- [THE DATA]:

>>>

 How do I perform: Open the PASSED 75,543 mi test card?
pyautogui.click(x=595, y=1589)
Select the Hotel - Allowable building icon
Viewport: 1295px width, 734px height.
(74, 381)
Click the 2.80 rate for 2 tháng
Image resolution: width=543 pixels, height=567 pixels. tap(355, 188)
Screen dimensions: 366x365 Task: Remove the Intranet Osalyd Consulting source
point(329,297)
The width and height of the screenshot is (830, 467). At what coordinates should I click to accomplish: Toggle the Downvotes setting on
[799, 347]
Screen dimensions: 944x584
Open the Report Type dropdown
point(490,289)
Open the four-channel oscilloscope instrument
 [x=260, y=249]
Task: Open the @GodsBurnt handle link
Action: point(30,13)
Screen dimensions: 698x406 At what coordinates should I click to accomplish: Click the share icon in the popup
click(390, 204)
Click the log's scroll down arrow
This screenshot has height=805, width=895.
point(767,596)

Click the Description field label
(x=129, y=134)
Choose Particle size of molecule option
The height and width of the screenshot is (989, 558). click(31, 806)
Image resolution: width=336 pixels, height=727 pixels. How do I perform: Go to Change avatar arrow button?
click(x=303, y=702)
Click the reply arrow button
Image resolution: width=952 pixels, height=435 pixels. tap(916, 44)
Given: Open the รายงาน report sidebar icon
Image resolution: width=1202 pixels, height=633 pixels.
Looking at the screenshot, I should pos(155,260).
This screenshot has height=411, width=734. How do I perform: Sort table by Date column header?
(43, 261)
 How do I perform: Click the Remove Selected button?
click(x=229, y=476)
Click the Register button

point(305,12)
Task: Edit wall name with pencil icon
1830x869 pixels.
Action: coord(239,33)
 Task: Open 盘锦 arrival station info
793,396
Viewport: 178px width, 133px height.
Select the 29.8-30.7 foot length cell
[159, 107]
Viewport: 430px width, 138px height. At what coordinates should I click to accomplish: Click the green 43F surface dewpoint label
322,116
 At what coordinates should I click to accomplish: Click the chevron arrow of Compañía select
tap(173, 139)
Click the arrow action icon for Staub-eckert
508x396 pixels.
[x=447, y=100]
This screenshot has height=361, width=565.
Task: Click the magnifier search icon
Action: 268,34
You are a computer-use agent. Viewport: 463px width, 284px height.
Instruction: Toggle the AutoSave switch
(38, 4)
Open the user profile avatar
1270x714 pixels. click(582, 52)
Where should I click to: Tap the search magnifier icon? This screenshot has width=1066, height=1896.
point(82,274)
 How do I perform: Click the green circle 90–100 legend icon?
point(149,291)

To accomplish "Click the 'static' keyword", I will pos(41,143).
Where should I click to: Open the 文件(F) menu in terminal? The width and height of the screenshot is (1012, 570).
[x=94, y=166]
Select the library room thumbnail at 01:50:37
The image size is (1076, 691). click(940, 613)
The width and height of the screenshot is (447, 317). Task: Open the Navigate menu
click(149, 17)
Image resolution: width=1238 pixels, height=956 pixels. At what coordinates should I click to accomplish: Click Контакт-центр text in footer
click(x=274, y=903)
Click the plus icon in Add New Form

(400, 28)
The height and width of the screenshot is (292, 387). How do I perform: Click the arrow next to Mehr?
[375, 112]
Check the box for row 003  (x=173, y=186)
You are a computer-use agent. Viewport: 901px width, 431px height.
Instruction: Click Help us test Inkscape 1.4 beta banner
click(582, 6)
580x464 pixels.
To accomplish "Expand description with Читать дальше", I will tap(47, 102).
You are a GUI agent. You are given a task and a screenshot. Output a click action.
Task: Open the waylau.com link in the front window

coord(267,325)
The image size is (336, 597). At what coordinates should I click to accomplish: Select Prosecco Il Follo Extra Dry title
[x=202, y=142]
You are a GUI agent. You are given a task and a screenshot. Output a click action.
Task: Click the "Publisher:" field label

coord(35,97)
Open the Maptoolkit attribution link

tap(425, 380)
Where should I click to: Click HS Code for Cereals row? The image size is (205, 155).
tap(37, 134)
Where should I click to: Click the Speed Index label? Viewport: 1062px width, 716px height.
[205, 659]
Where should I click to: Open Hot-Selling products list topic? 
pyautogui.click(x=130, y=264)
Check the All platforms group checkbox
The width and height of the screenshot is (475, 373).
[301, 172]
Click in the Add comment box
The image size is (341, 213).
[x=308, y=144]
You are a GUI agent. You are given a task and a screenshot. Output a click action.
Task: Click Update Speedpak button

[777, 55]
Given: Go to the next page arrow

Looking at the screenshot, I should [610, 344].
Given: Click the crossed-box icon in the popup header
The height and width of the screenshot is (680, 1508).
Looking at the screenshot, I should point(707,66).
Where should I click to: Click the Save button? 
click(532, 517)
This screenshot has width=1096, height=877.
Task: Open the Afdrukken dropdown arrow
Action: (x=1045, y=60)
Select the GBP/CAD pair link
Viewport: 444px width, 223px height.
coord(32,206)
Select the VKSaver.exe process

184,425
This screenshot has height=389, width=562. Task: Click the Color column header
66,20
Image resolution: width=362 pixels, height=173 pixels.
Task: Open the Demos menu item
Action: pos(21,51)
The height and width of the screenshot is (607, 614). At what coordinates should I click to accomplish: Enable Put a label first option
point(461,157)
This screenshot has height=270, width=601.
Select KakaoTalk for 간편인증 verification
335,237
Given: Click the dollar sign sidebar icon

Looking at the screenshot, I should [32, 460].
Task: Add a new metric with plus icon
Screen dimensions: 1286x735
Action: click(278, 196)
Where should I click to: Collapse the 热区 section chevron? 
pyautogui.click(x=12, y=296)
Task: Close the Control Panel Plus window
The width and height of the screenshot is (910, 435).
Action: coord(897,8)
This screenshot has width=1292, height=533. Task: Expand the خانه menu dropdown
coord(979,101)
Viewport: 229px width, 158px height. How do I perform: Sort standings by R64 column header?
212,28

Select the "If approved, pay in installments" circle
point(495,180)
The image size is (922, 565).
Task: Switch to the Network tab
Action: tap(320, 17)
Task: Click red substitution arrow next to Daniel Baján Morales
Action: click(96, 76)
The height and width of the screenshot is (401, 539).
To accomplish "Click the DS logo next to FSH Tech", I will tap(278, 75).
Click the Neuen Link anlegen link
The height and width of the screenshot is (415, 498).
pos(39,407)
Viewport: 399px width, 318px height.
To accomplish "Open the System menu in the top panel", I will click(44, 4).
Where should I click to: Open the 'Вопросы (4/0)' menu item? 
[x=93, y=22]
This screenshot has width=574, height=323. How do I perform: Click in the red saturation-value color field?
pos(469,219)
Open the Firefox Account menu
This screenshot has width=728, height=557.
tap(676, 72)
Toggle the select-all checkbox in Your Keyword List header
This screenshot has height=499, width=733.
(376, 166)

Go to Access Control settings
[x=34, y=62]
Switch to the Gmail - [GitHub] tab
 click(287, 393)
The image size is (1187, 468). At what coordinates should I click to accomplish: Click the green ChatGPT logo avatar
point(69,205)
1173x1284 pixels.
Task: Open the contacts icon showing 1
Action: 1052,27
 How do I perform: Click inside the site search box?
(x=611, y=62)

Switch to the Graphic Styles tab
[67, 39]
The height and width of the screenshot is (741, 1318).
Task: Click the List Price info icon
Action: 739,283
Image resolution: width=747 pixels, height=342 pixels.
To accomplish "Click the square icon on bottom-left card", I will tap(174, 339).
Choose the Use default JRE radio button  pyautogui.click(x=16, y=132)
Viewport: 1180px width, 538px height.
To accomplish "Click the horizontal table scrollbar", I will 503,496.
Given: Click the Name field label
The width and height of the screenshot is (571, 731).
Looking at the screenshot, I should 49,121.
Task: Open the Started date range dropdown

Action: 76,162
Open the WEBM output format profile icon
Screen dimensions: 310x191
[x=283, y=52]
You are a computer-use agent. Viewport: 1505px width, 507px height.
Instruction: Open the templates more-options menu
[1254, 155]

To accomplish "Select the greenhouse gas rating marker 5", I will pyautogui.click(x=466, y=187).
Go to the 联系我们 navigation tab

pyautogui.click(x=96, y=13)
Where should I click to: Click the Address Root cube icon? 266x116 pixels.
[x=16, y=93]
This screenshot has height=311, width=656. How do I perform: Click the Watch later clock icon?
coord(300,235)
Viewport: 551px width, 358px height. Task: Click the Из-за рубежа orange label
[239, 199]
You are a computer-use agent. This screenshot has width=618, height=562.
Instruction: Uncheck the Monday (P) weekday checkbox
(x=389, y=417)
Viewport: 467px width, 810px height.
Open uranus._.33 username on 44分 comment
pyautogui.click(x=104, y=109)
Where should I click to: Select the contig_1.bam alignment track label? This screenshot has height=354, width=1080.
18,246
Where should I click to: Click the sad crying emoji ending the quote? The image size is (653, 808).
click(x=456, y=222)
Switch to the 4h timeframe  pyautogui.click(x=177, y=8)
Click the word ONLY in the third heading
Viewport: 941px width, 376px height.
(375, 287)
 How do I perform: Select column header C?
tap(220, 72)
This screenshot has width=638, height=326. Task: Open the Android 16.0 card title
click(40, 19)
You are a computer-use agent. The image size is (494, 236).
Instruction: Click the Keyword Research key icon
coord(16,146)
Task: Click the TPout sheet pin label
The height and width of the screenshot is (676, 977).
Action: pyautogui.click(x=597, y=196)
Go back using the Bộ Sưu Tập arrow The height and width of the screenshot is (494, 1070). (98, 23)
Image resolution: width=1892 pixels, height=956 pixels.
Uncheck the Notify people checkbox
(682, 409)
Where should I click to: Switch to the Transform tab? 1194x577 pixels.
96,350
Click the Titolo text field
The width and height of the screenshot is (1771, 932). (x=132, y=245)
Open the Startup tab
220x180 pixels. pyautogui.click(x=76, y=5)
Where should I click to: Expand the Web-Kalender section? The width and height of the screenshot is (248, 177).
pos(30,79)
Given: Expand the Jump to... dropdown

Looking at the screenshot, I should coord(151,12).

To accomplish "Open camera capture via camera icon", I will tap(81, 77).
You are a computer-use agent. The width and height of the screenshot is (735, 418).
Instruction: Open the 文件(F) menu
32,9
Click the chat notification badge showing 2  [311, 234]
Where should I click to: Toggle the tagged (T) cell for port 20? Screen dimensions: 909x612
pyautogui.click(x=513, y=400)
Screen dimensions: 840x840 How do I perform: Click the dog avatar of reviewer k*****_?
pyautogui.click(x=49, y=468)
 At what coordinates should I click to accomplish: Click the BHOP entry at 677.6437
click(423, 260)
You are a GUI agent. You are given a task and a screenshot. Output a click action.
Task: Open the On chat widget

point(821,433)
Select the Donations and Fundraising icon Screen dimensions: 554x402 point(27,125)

<<<

- [WHAT YOU NEED TO DO]:
Return only the part of the records above that opens with the line containing "Open uranus._.33 username on 44分 comment" and closes with the line containing "Task: Click the TPout sheet pin label", ends included.

- [YOUR RESPONSE]:
Open uranus._.33 username on 44分 comment
pyautogui.click(x=104, y=109)
Where should I click to: Select the contig_1.bam alignment track label? This screenshot has height=354, width=1080.
18,246
Where should I click to: Click the sad crying emoji ending the quote? The image size is (653, 808).
click(x=456, y=222)
Switch to the 4h timeframe  pyautogui.click(x=177, y=8)
Click the word ONLY in the third heading
Viewport: 941px width, 376px height.
(375, 287)
 How do I perform: Select column header C?
tap(220, 72)
This screenshot has width=638, height=326. Task: Open the Android 16.0 card title
click(40, 19)
You are a computer-use agent. The image size is (494, 236).
Instruction: Click the Keyword Research key icon
coord(16,146)
Task: Click the TPout sheet pin label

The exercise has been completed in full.